═════ Task data ═════

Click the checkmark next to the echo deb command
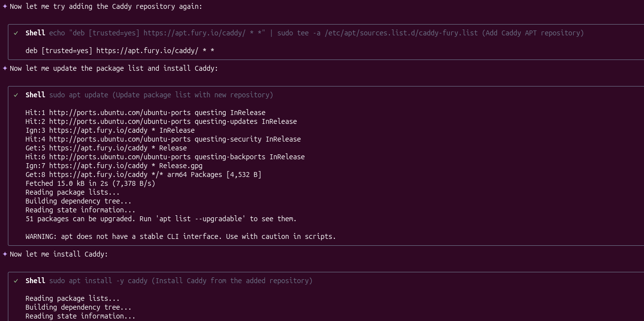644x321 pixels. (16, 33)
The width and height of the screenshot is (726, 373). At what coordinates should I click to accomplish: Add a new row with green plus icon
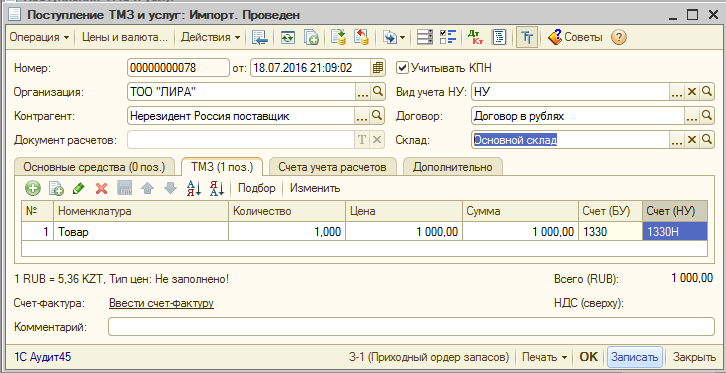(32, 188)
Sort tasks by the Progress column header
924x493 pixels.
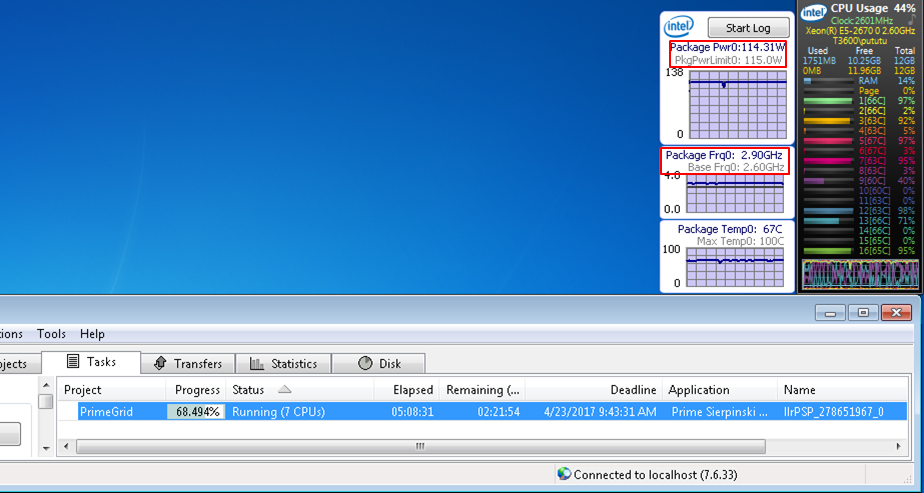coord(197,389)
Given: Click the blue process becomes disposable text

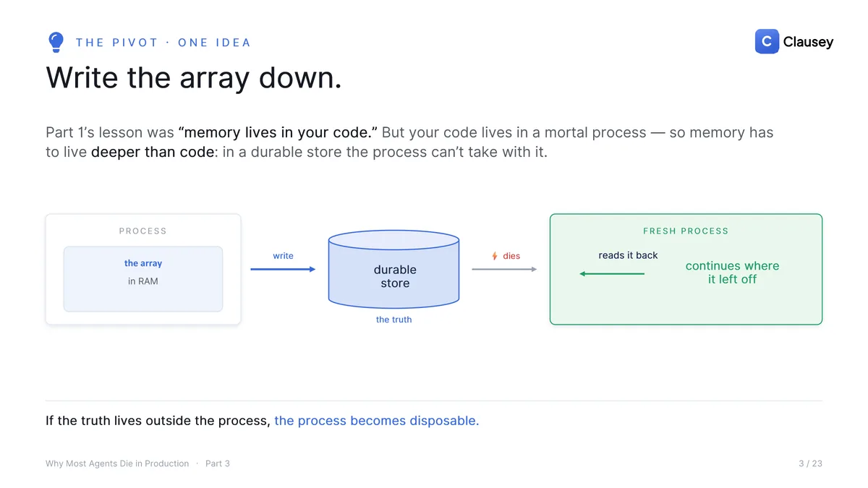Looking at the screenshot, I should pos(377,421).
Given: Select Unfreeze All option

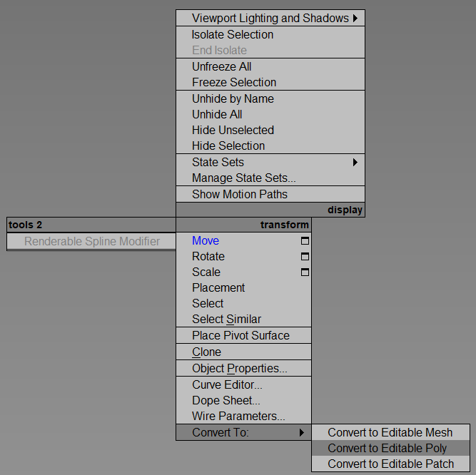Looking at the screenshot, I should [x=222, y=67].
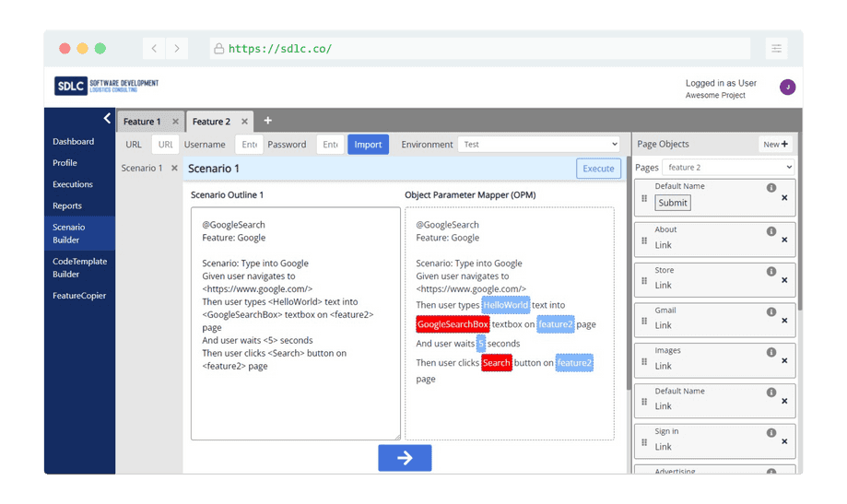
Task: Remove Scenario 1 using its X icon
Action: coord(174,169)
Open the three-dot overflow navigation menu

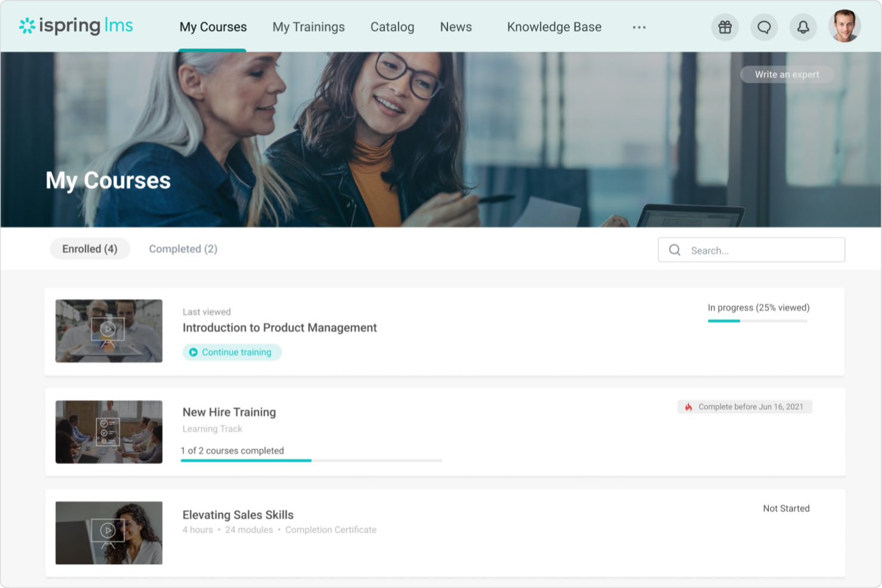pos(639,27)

═════

Work item –
Word for word, restate each line above, minus its pictures.

Solution to this task –
Click the checkmark next to the echo deb command
644x321 pixels. (16, 33)
The width and height of the screenshot is (726, 373). At what coordinates should I click to accomplish: Add a new row with green plus icon
(32, 188)
Sort tasks by the Progress column header
924x493 pixels.
coord(197,389)
Given: Click the blue process becomes disposable text

Looking at the screenshot, I should pos(377,421).
Given: Select Unfreeze All option

Looking at the screenshot, I should [x=222, y=67].
Task: Remove Scenario 1 using its X icon
Action: coord(174,169)
Open the three-dot overflow navigation menu

pos(639,27)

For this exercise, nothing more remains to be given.